→ **What to do**
Because the pictures are not wanted, reproduce the rest of the records below exactly as they stand.

↓↓↓

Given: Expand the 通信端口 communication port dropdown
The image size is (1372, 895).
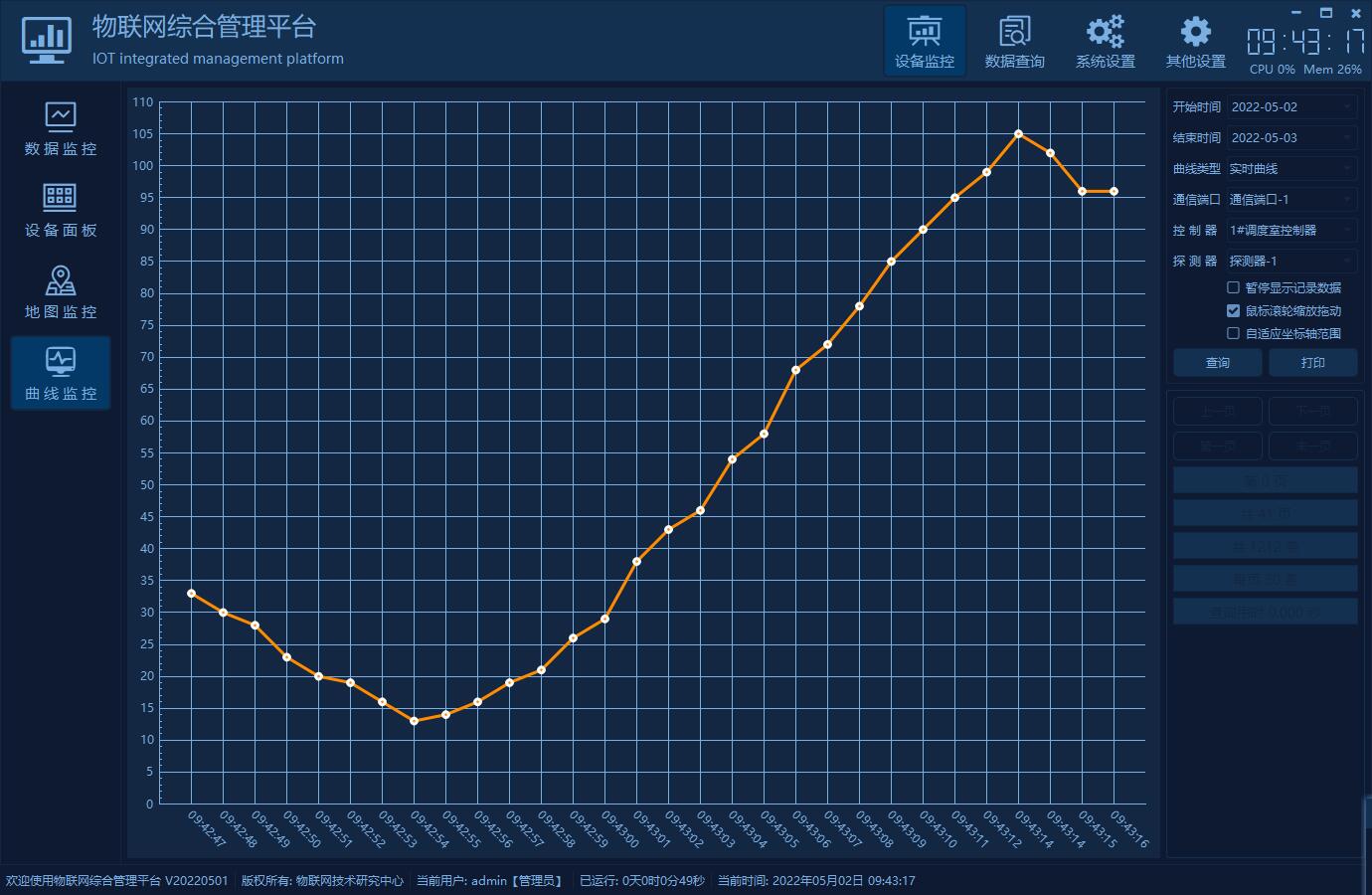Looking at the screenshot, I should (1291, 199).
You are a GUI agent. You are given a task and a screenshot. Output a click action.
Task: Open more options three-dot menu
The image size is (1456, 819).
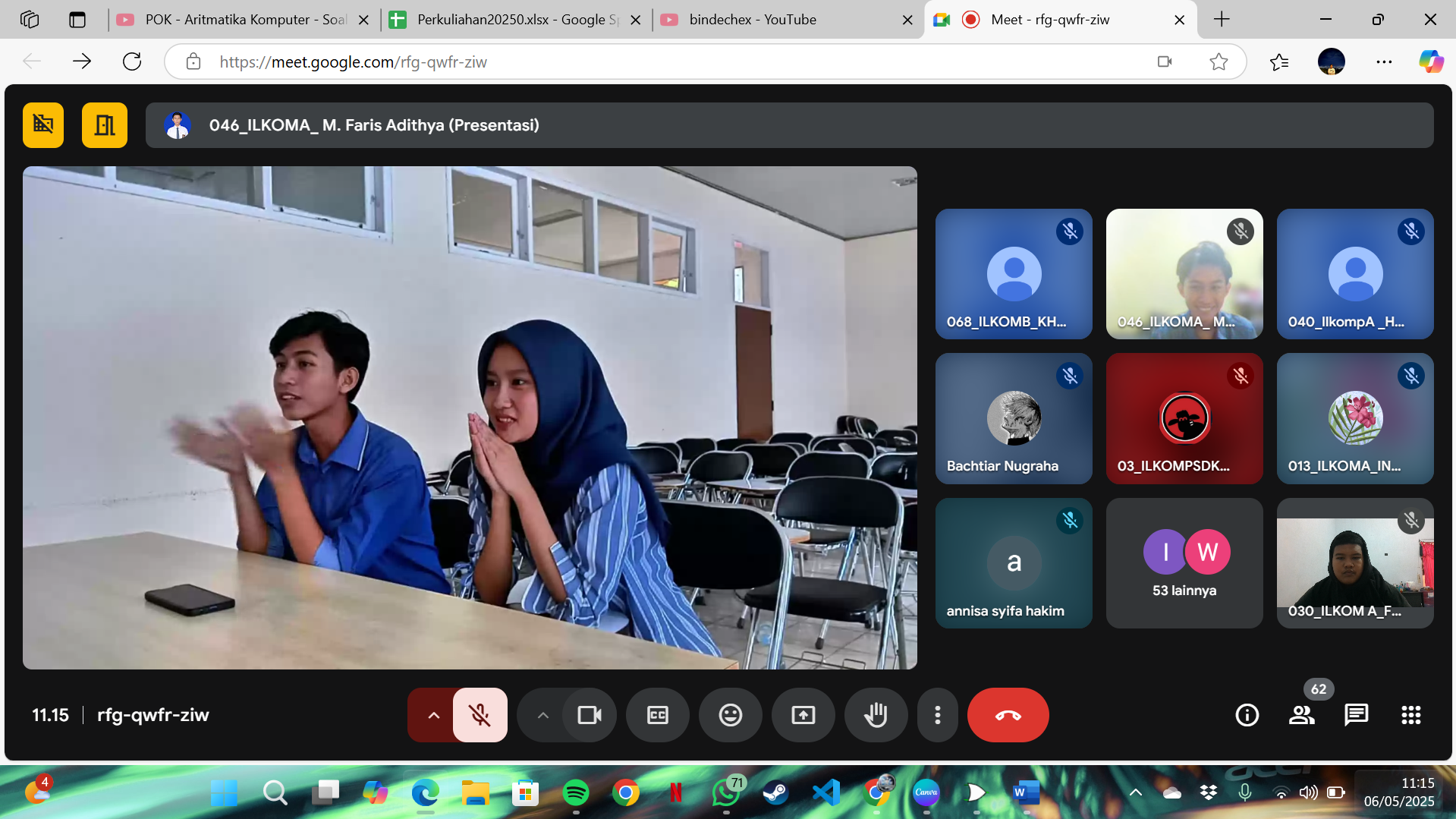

↑↑↑

→ **Solution to the exercise**
Given: Expand the 通信端口 communication port dropdown
The image size is (1372, 895).
Looking at the screenshot, I should (1291, 199).
You are a GUI agent. You are given a task and a screenshot. Output a click action.
Task: Open more options three-dot menu
The image size is (1456, 819).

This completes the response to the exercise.